Gateway port — the local port the gateway listens on (default 17670). Change only if there is a conflict.
Sandboxes
Default behaviour applied to every new sandbox, overridable at project or sandbox level.
Default network mode — toggle between "Allow known services" (credentials determine reachable hosts) and strict mode (explicit allowlist only).
Filesystem isolation mode — Best effort (degrades gracefully on older kernels) or Strict (fails if isolation cannot be guaranteed).
Keep sandbox after session ends — when on, sandboxes persist after an agent session completes so you can reconnect or start a new session without recreating the environment.
Process identity — the Unix user the agent runs as inside the sandbox (default: sandbox).
Providers
Shows all credentials from the Secret Vault mirrored as OpenShell providers (kdn-<name>). Status column: Synced, Pending, or Expired. Credentials are injected as environment variables at sandbox start — the agent never touches API keys directly.
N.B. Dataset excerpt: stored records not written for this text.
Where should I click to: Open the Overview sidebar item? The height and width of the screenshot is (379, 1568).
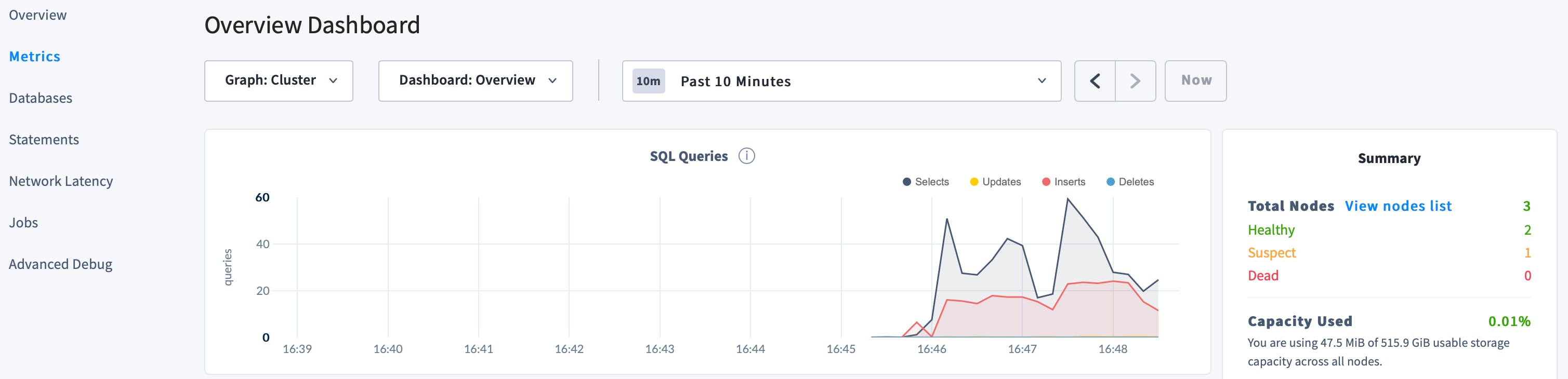pyautogui.click(x=38, y=15)
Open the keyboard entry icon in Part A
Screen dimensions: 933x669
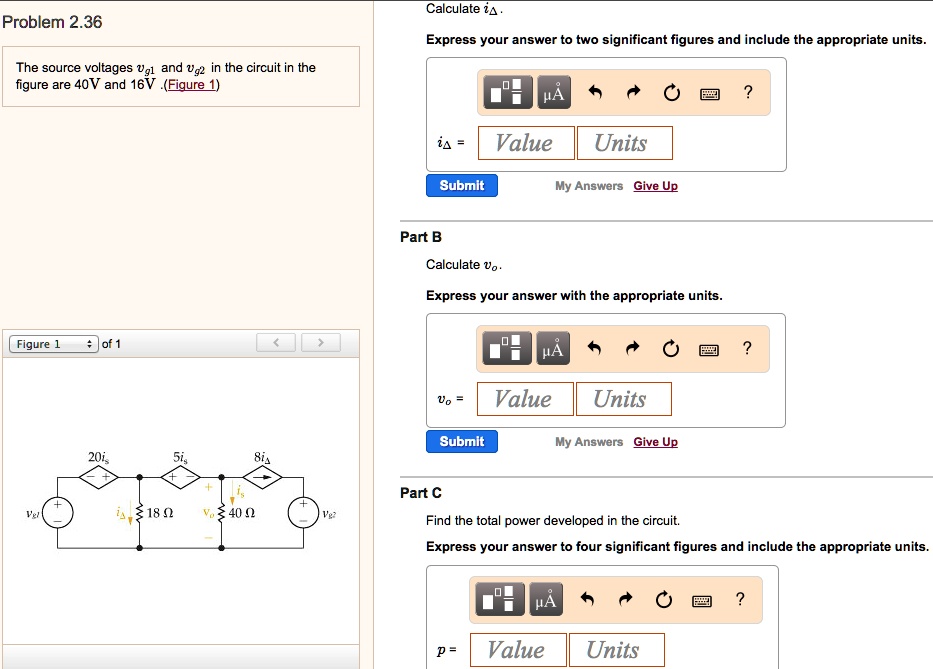[x=709, y=92]
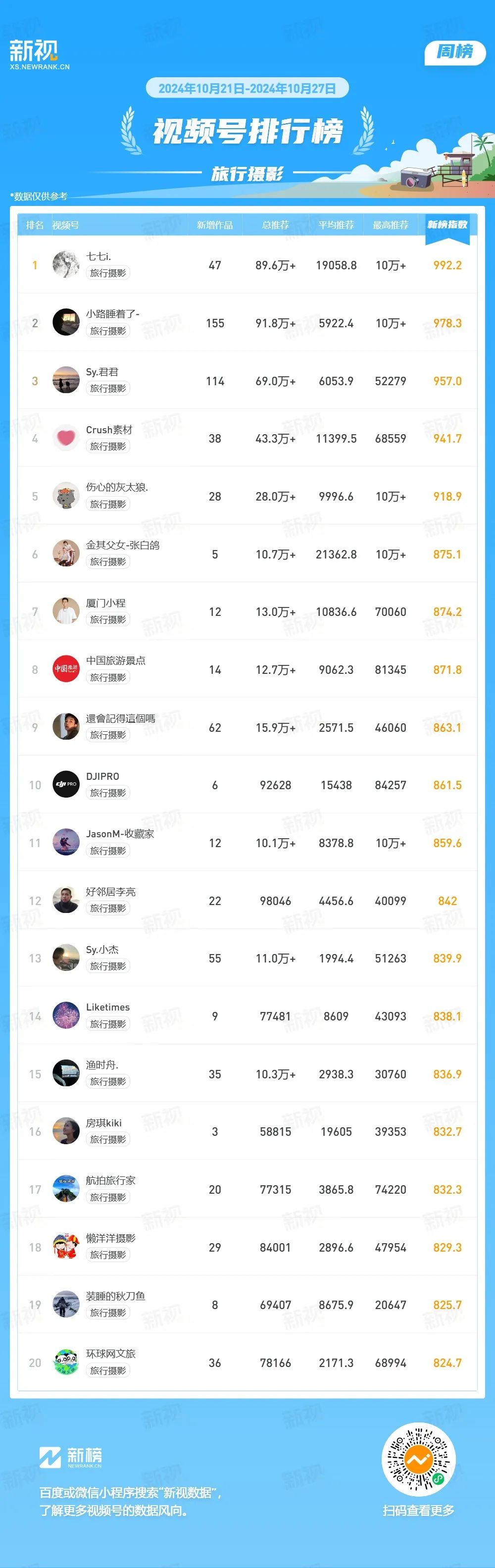Click the DJI PRO logo avatar

[x=66, y=785]
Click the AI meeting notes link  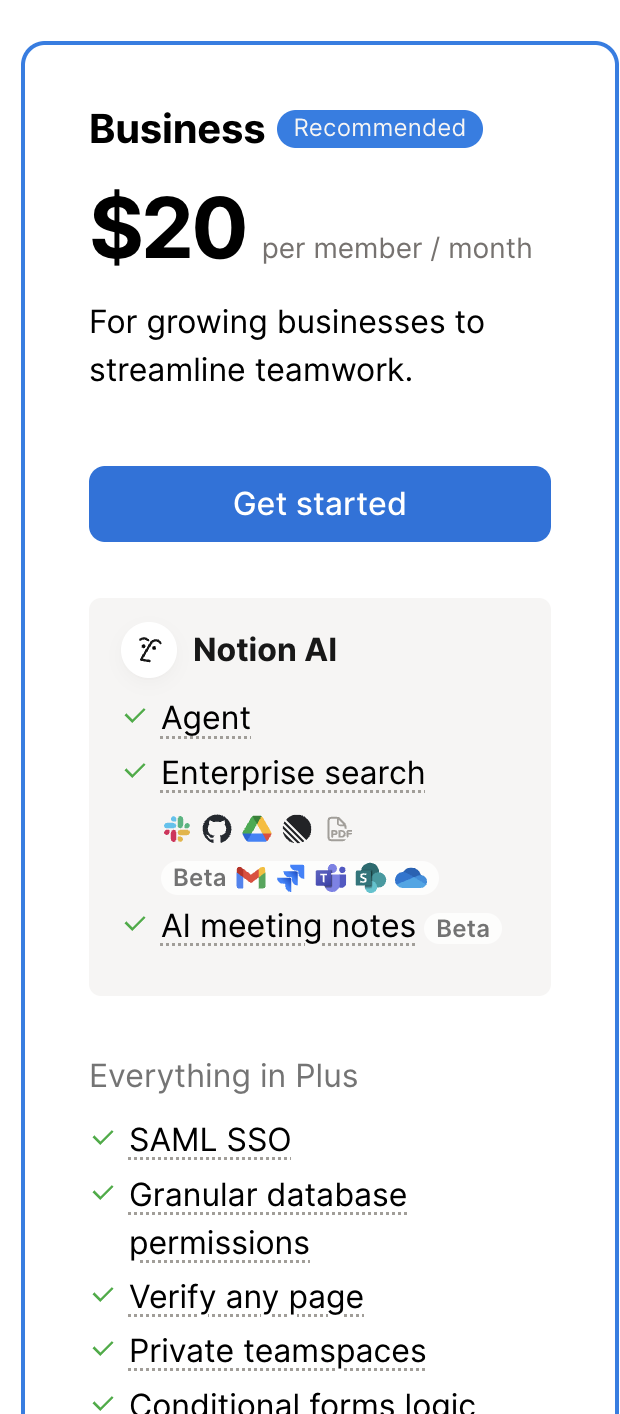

Auto-attach providers — when on, providers matching the project's credentials are attached automatically at sandbox creation.
Inference
Controls where agent model calls go. The agent calls inference.local; OpenShell intercepts and routes to the configured backend.
Options:
- Direct — straight to a cloud provider (Anthropic API, etc.) using the synced credential
- Semantic router — routes through a configured router for cost optimisation or data residency
The intercepted paths (POST /v1/chat/completions, POST /v1/messages, POST /v1/responses) are shown for reference.
Logs
Security event stream from all sandboxes in OCSF v1.7.0 format.
Recent events table — shows Time, Action (ALLOW/DENY), Event description, and Sandbox. Filterable by sandbox.
Minimum severity — filter from Informational (all events) up to Critical (only process kills and security violations).
OCSF export sink — stream events to an external URL (SIEM, log aggregator). Leave blank to disable.
CLI Tools
The CLI Tools tab shows the backend command-line tools Kaiden uses and their current versions:
kdn v0.9.2 [Update]
OpenShell v2.1.0 [Update]
kdn — Kaiden's own CLI that orchestrates workspace creation, configuration merging, and agent lifecycle. It's the intermediary between the Kaiden UI and the OpenShell runtime.
OpenShell — NVIDIA's sandbox runtime CLI. OpenShell manages the actual secured containers, network policies, provider credentials, and security event logging.
Both tools are downloaded and managed by Kaiden. The Update button checks for a newer version and installs it. Updates to OpenShell may add new sandbox capabilities (new isolation modes, new policy options, new provider types) that become available in the UI automatically.
You shouldn't need to interact with these CLIs directly. They're shown here for transparency — you can see exactly which version of each tool is in use, which matters when reporting bugs or following security advisories.